When all commercial flights are grounded due to fog, she relents when Ransom offers to fly her instead. Deceiving her, he lands on the grounds of the family estate, where Louise is warmly embraced by Ransom's open-armed parents. After some humbling miscues on Ransom's part, the lovebirds' future together is finally assured.

==Cast==
- Frances Langford as Louise Anderson
- Ralph Edwards as Eddie Clark
- Russell Wade as Patrick Ransom, Jr.
- Iris Adrian as Montana Jones
- Richard Martin as Jim Wilson
- Jane Greer as Eileen Sawyer
- Glen Vernon as Shorty Parker
- Paul Harvey as Patrick Ransom, Sr.
- Regina Wallace as Mrs. Julie Ransom
- Jean Brooks as Marsha
- Tom Noonan as Art Department
- Dorothy Vaughan as Mom
- Jason Robards, Sr. as American officer

==Background==
In May 1943, RKO originally advertised that a countrywide series of contests would be used to find an "unknown" to portray The Bamboo Blonde in a future romantic comedy feature. Anthony Mann, on his 11th film as a director, is better known for later working with James Stewart on many films (primarily Westerns), as well as for making epics in his later career. This early film is typical of a period when Mann accepted any and all assignments in a variety of genres.

== Songs ==
Songs in the film were all written by Mort Greene and Lew Pollack, and sung by Frances Langford.
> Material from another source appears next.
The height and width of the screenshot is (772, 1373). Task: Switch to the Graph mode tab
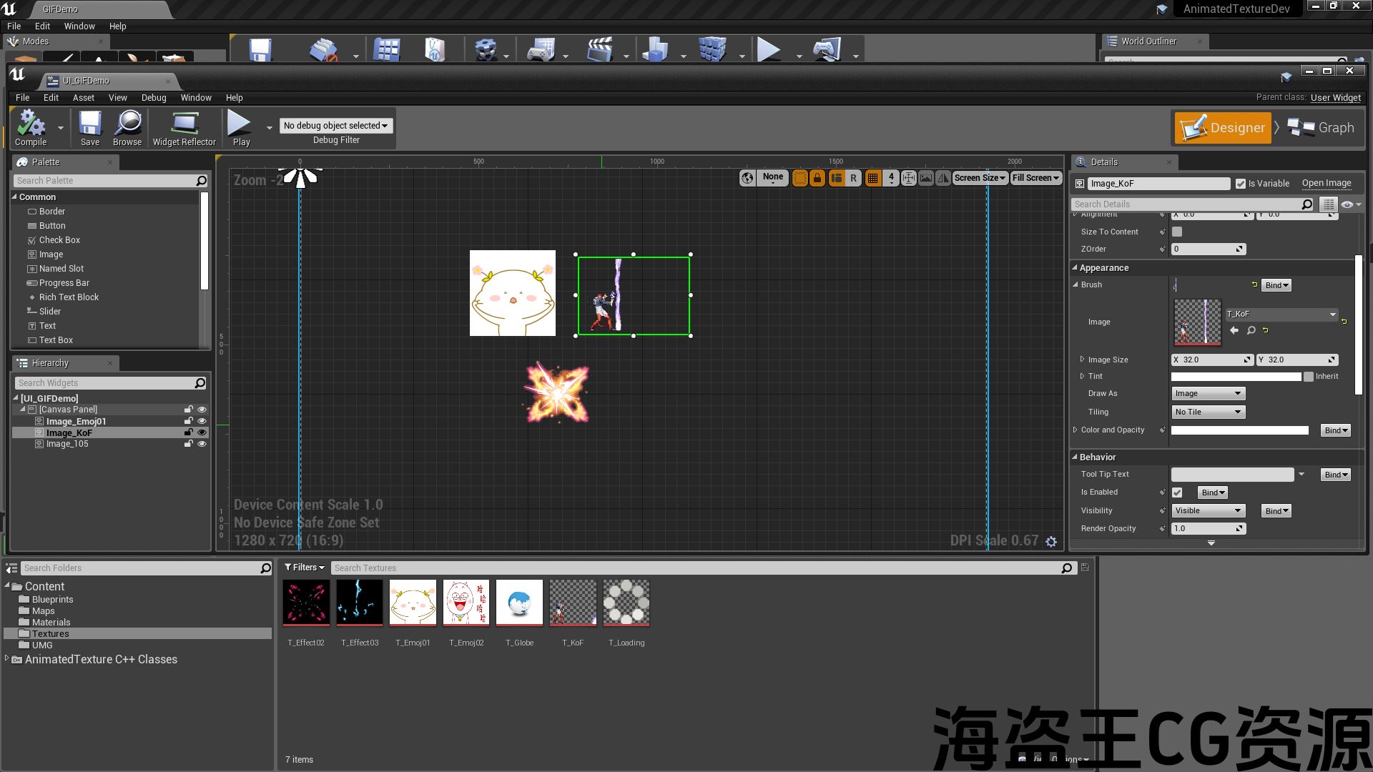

- "I'm Good for Nothing but Love"
- "Dreaming out Loud"
- "Moonlight over the Islands", Langford with chorus
- "Right Along about Evening"
- "Right Along about Evening" (reprise), Langford with Paul Harvey, Ralph Edwards, Iris Adrian and Regina Wallace

== Legacy ==
Scenes from The Bamboo Blonde later appeared in an excerpted form in Make Mine Laughs (1949), starring Joan Davis, Dennis Day and Ray Bolger. The new picture was a filmed variety show, using old material from RKO and some new scenes.

Mainly due to its connection with Mann, The Bamboo Blonde was screened at the "B Musicals Film Festival" in 2011 at Film Forum in Manhattan, New York City.